Sensics personnel frequently deliver presentation on the OSVR architecture

=== 2019-present: Forfeiture ===
According to the Maryland Secretary of State, Sensics has not been allowed to legally operate since 2019.

== Products ==
The company's head mounted display products fall into four categories:

1. Open-source consumer products, through the OSVR initiative that Sensics co-founded.

2. Emulated optical devices which look and feel like actual binoculars, spotter scopes and other optical equipment, but have an embedded micro display in them that presents in image generated from a computer instead of an image out in the real world. Sensics published a white paper explaining the process by which these devices are built

3. Single-display professional products which employ a traditional approach of utilizing a single micro display (such as with 1280x1024 resolution) for each eye. An example of such a product is the zSight.

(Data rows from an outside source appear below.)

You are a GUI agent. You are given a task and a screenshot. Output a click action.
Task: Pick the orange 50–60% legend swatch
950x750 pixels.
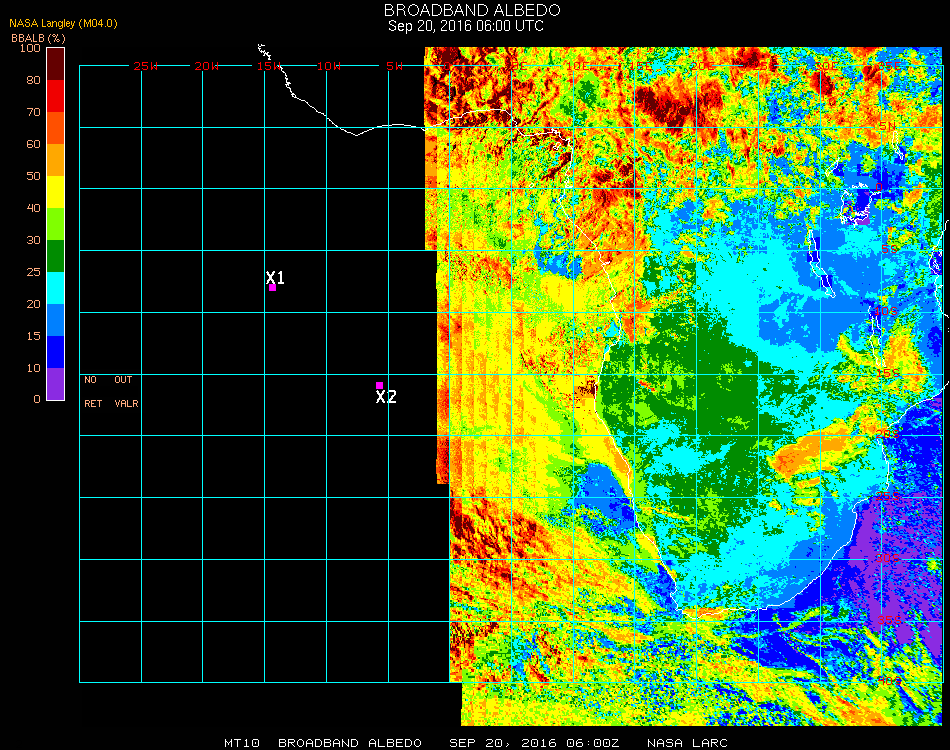click(56, 160)
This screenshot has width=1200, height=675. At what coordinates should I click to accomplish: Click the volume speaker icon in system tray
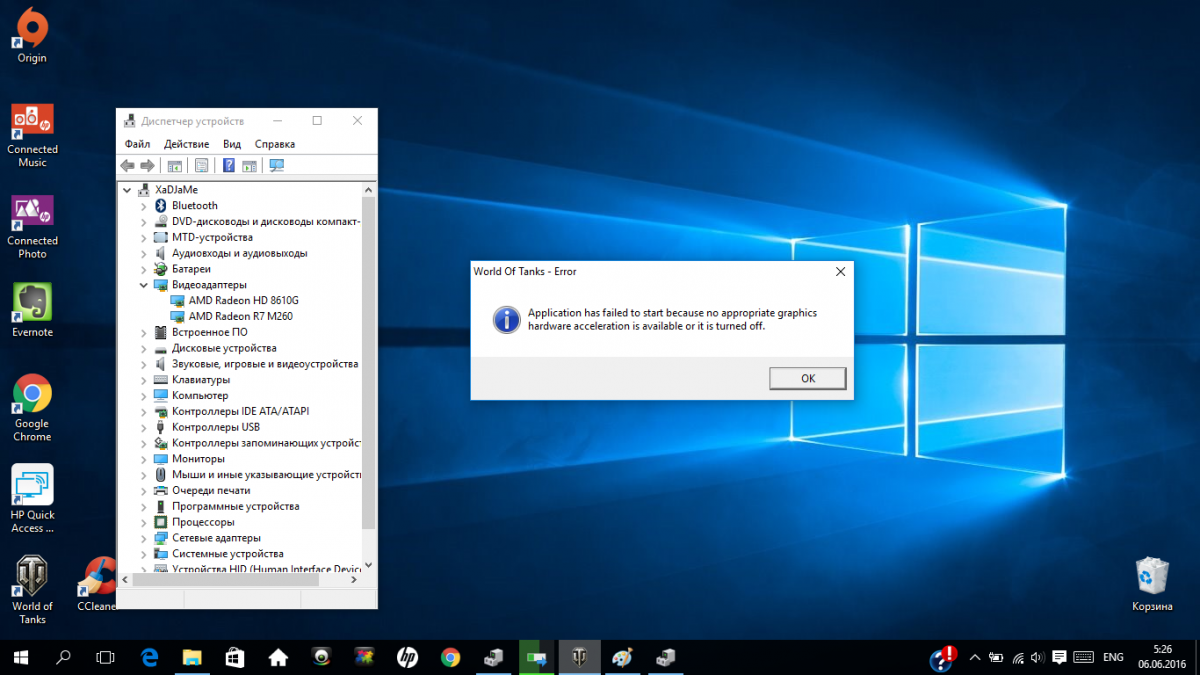(1039, 657)
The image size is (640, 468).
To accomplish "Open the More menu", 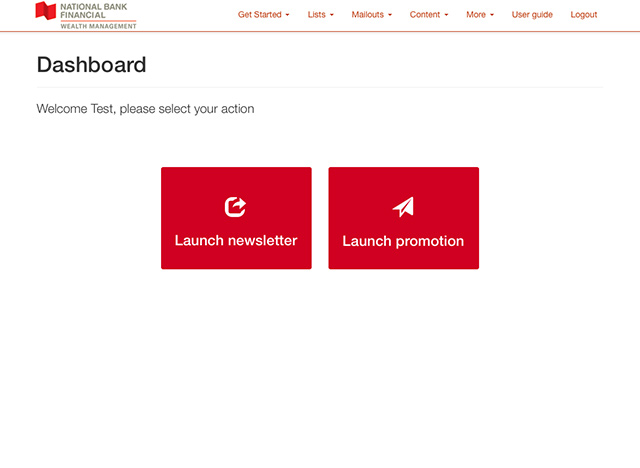I will [476, 15].
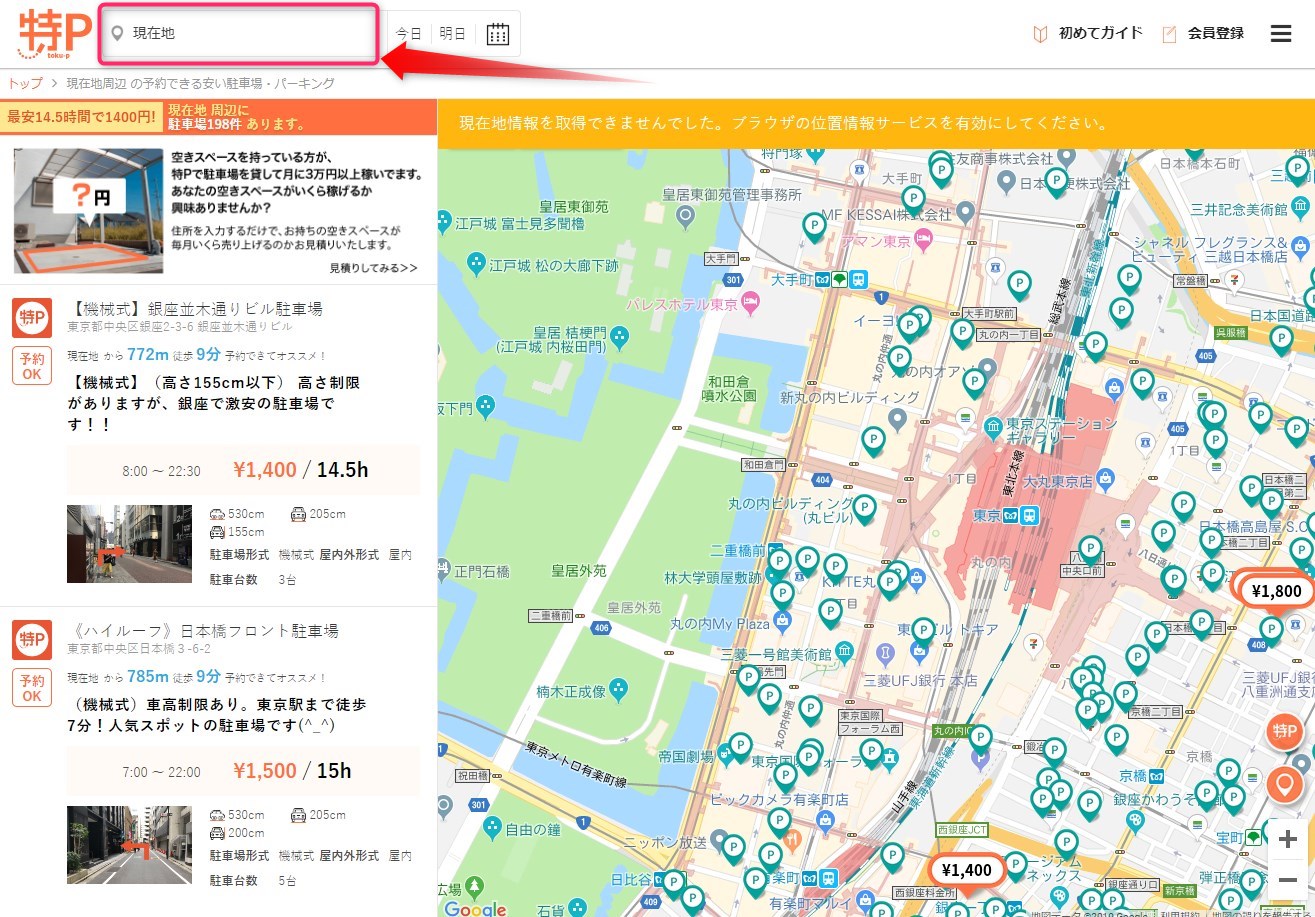Click the 現在地 location search field
This screenshot has width=1315, height=917.
pos(240,33)
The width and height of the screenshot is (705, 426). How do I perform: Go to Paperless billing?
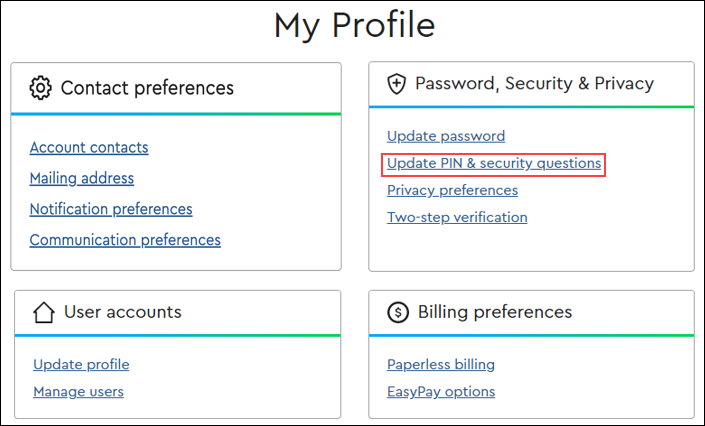(441, 365)
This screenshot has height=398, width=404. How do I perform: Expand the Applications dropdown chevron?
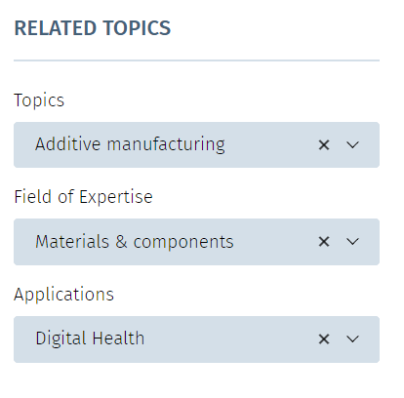352,339
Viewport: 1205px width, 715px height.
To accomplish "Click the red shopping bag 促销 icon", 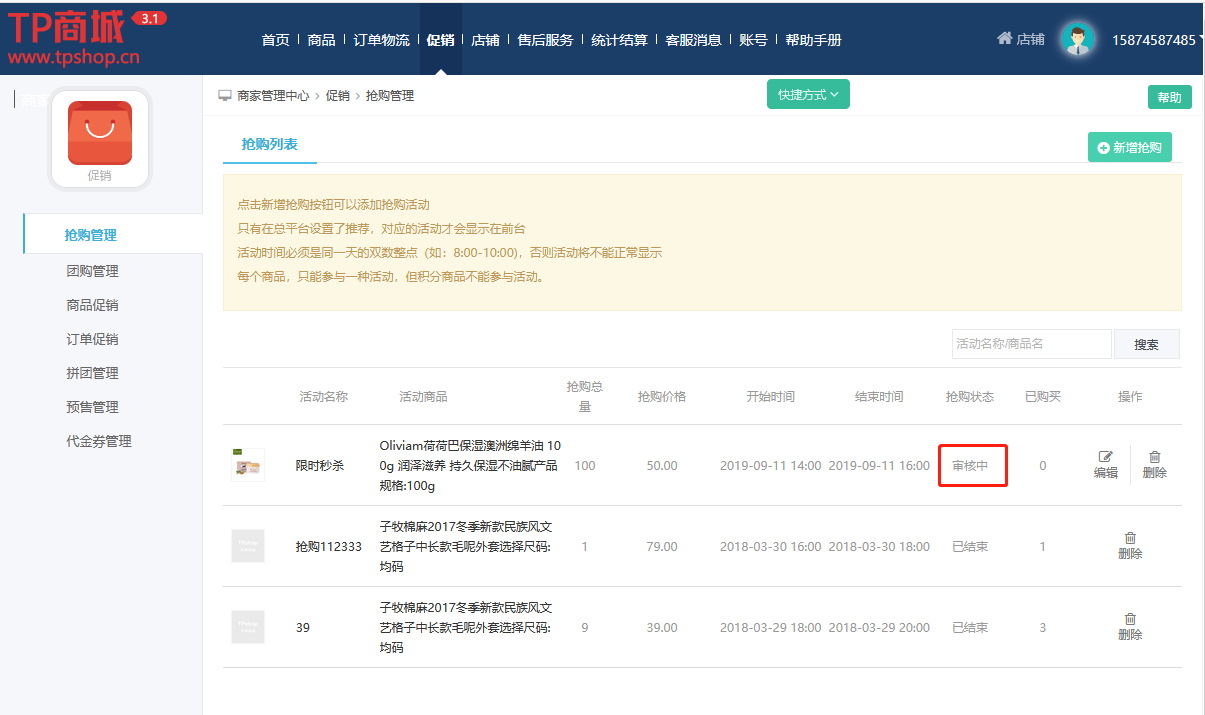I will [x=100, y=132].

4. Tiled-display professional products which use a multi-lens system to blend together multiple micro-displays. This approach allows to create head mounted displays that have more pixels than products that use a single micro-display. This is conceptually similar to how individual computers can be connected together in the field of grid computing. For instance, several micro displays with 800x600 pixel resolution can be blended into a 1920x1080 image. An example of such a product is the xSight.

Sensics' products, as do other head-mounted displays, are typically used with peripherals such as those that perform motion tracking and eye tracking.

== Applications ==
The company's products are being used in various applications such as defense, automotive, and academic research.